Por esta razón, los cristianos no llaman a los lugares de sepultura necrópolis o "ciudades de los muertos", sino cementerios, que literalmente significa dormitorios, o lugares donde uno descansa esperando la resurrección. Como profetiza el salmista: «En paz me acostaré y dormiré, porque sólo tú, Señor, me haces descansar confiado» (Sal 4,9).
Queridos hermanos, amado papa Francisco y nuestros hermanos cardenales y obispos, por quienes hoy ofrecemos el sacrificio eucarístico, han vivido, dado testimonio y enseñado esta nueva esperanza pascual.
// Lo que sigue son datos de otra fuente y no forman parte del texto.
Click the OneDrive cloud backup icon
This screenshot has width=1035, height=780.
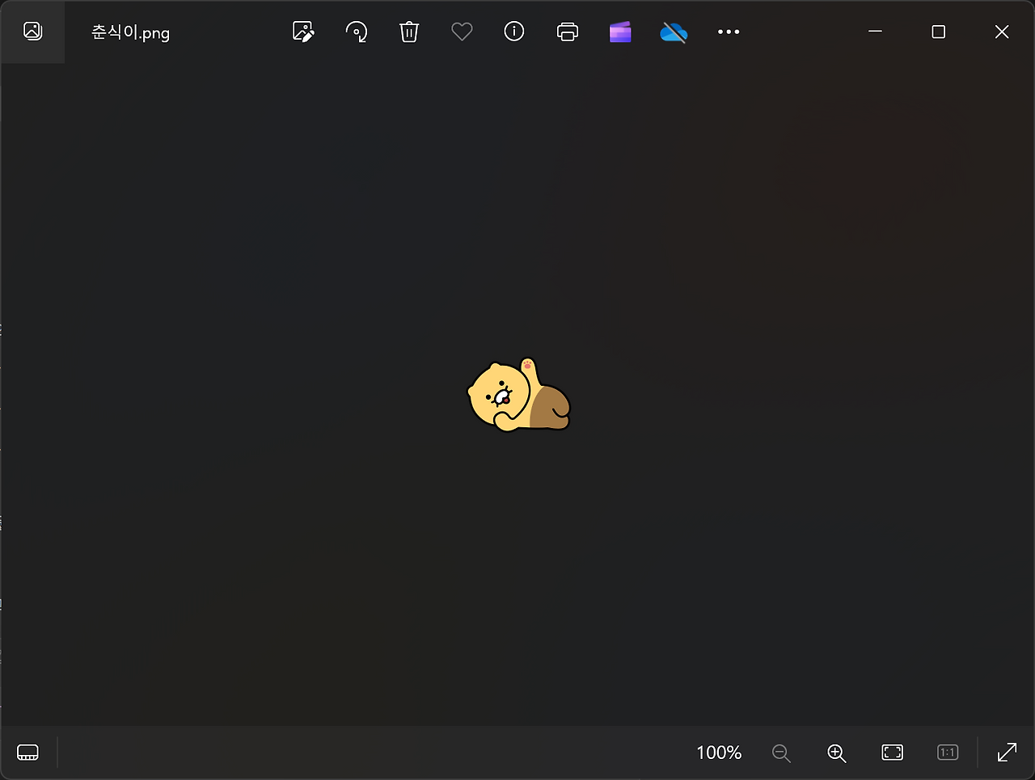(674, 32)
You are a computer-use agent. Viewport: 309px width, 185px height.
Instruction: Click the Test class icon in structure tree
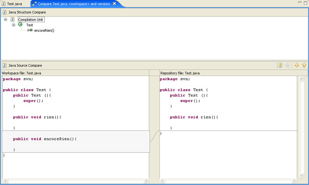coord(20,25)
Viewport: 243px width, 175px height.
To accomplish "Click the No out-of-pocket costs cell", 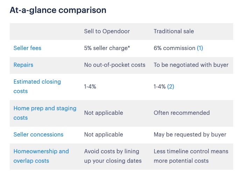I will click(115, 65).
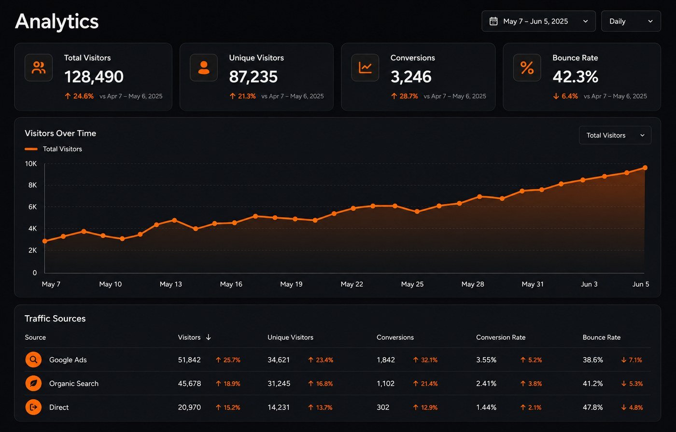Open the Daily interval dropdown
676x432 pixels.
click(631, 21)
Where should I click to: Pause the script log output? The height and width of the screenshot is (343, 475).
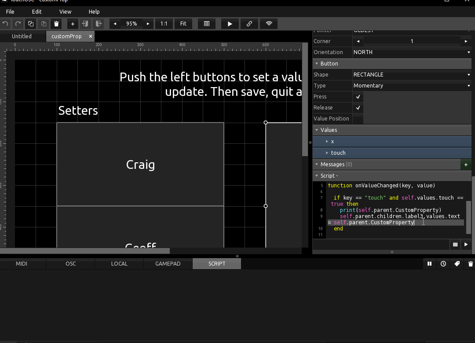point(429,263)
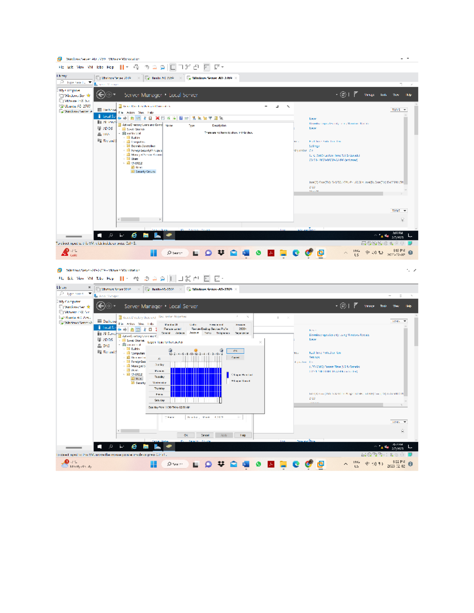Open the upper TASKS dropdown in upper screenshot
Screen dimensions: 474x613
(399, 110)
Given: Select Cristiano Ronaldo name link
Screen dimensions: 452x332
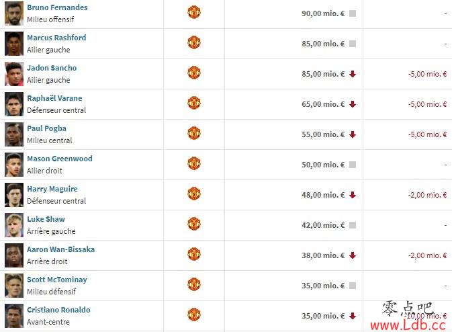Looking at the screenshot, I should point(58,310).
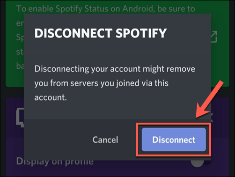Click the DISCONNECT SPOTIFY dialog heading
This screenshot has width=235, height=177.
click(x=101, y=33)
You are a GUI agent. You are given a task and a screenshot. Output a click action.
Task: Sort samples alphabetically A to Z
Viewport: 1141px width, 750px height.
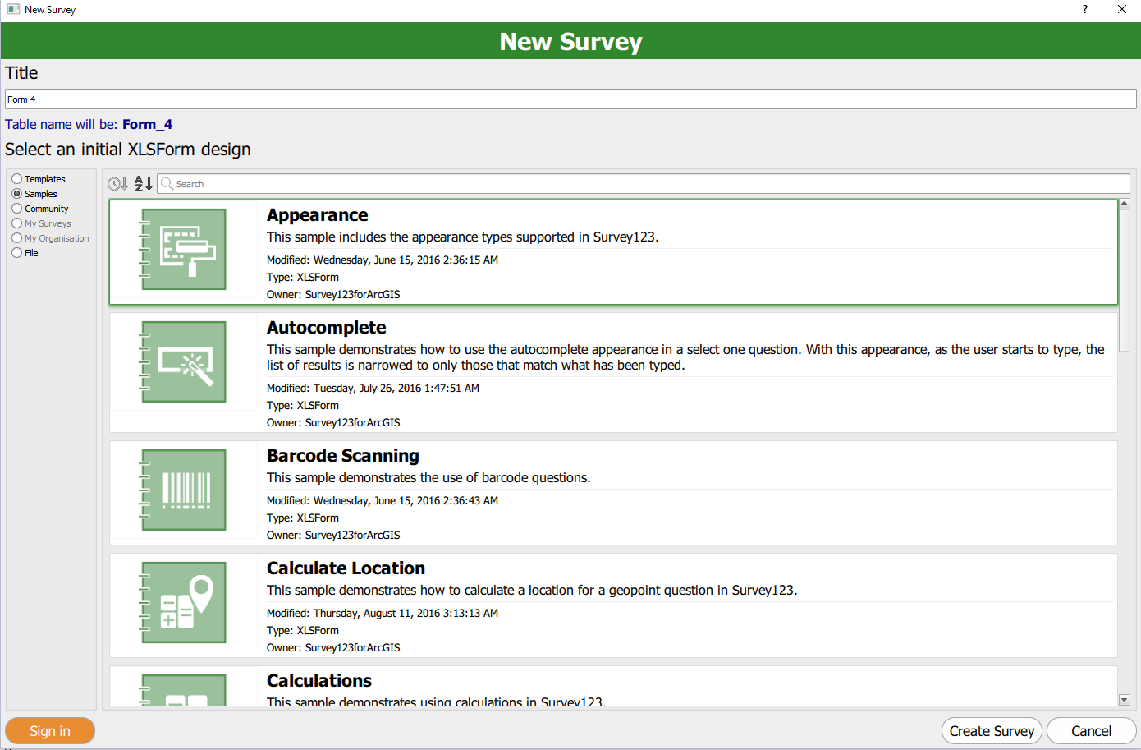143,184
El Señor los llamó y los designó pastores de su Iglesia, y con su ministerio (parafraseando el libro de Daniel) han «conducido a muchos a la justicia» (Dn 12,3). Es decir, los han guiado por el camino del evangelio con la sabiduría que viene de Cristo, quien «se ha convertido para nosotros en sabiduría, justicia, santificación y redención» (1Cor 1,30).
Que sus almas sean purificadas de toda mancha y resplandezcan como estrellas en el firmamento (v.3). Que su aliento espiritual nos alcance a nosotros, aún peregrinos en la tierra, en el silencio de esta oración: «Espera en Dios, siempre lo alabaré, salvación de mi rostro y mi Dios» (Sal 42,6.12).